Records to use Block Start

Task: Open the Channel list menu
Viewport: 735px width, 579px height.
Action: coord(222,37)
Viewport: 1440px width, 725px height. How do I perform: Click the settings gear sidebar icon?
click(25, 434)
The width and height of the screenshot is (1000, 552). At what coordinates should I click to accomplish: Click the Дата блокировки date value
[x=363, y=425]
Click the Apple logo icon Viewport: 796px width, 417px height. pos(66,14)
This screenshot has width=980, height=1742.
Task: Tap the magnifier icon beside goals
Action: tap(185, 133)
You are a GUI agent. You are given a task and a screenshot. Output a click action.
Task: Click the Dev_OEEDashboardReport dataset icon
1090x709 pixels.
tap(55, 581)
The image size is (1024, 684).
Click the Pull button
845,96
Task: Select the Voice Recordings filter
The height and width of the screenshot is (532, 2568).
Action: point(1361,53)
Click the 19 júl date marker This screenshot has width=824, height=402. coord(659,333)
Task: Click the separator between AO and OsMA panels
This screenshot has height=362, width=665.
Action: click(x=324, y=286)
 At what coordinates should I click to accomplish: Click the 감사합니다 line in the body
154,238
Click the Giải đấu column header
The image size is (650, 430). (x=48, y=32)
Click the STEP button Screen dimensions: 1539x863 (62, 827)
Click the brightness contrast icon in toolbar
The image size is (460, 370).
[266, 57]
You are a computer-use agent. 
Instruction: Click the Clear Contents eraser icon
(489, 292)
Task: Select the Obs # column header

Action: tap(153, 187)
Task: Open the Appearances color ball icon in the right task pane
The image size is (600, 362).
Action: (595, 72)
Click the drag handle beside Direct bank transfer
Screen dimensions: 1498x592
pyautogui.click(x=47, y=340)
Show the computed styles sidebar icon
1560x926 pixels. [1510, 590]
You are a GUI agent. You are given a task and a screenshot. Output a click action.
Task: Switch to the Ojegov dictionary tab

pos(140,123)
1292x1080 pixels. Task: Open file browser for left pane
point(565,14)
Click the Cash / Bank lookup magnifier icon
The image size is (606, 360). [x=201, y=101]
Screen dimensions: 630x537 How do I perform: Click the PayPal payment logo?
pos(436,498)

Records to use Block End

Each line of the records should be repeated exactly as it stands.

Task: Open the Channel list menu
Viewport: 735px width, 579px height.
Action: coord(222,37)
Viewport: 1440px width, 725px height. How do I perform: Click the settings gear sidebar icon?
click(25, 434)
The width and height of the screenshot is (1000, 552). At what coordinates should I click to accomplish: Click the Дата блокировки date value
[x=363, y=425]
Click the Apple logo icon Viewport: 796px width, 417px height. pos(66,14)
This screenshot has width=980, height=1742.
Task: Tap the magnifier icon beside goals
Action: tap(185, 133)
You are a GUI agent. You are given a task and a screenshot. Output a click action.
Task: Click the Dev_OEEDashboardReport dataset icon
1090x709 pixels.
tap(55, 581)
The image size is (1024, 684).
Click the Pull button
845,96
Task: Select the Voice Recordings filter
The height and width of the screenshot is (532, 2568).
Action: point(1361,53)
Click the 19 júl date marker This screenshot has width=824, height=402. coord(659,333)
Task: Click the separator between AO and OsMA panels
This screenshot has height=362, width=665.
Action: click(x=324, y=286)
 At what coordinates should I click to accomplish: Click the 감사합니다 line in the body
154,238
Click the Giải đấu column header
The image size is (650, 430). (x=48, y=32)
Click the STEP button Screen dimensions: 1539x863 (62, 827)
Click the brightness contrast icon in toolbar
The image size is (460, 370).
[266, 57]
You are a computer-use agent. 
Instruction: Click the Clear Contents eraser icon
(489, 292)
Task: Select the Obs # column header

Action: tap(153, 187)
Task: Open the Appearances color ball icon in the right task pane
The image size is (600, 362).
Action: (595, 72)
Click the drag handle beside Direct bank transfer
Screen dimensions: 1498x592
pyautogui.click(x=47, y=340)
Show the computed styles sidebar icon
1560x926 pixels. [1510, 590]
You are a GUI agent. You are given a task and a screenshot. Output a click action.
Task: Switch to the Ojegov dictionary tab

pos(140,123)
1292x1080 pixels. Task: Open file browser for left pane
point(565,14)
Click the Cash / Bank lookup magnifier icon
The image size is (606, 360). [x=201, y=101]
Screen dimensions: 630x537 How do I perform: Click the PayPal payment logo?
pos(436,498)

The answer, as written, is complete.